====== THE DATA ======

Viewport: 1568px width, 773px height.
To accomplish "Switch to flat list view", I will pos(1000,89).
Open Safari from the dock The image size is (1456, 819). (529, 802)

======
====== THE DATA ======

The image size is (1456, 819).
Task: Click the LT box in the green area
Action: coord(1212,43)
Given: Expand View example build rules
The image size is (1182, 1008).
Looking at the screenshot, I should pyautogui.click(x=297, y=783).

======

**TASK REQUIREMENTS**
Look back at the entries above and repeat, unchanged, every line from the line holding "Viewport: 1568px width, 773px height." through the line holding "Open Safari from".

**RESULT FOR THIS TASK**
Viewport: 1568px width, 773px height.
To accomplish "Switch to flat list view", I will pos(1000,89).
Open Safari from the dock The image size is (1456, 819). (529, 802)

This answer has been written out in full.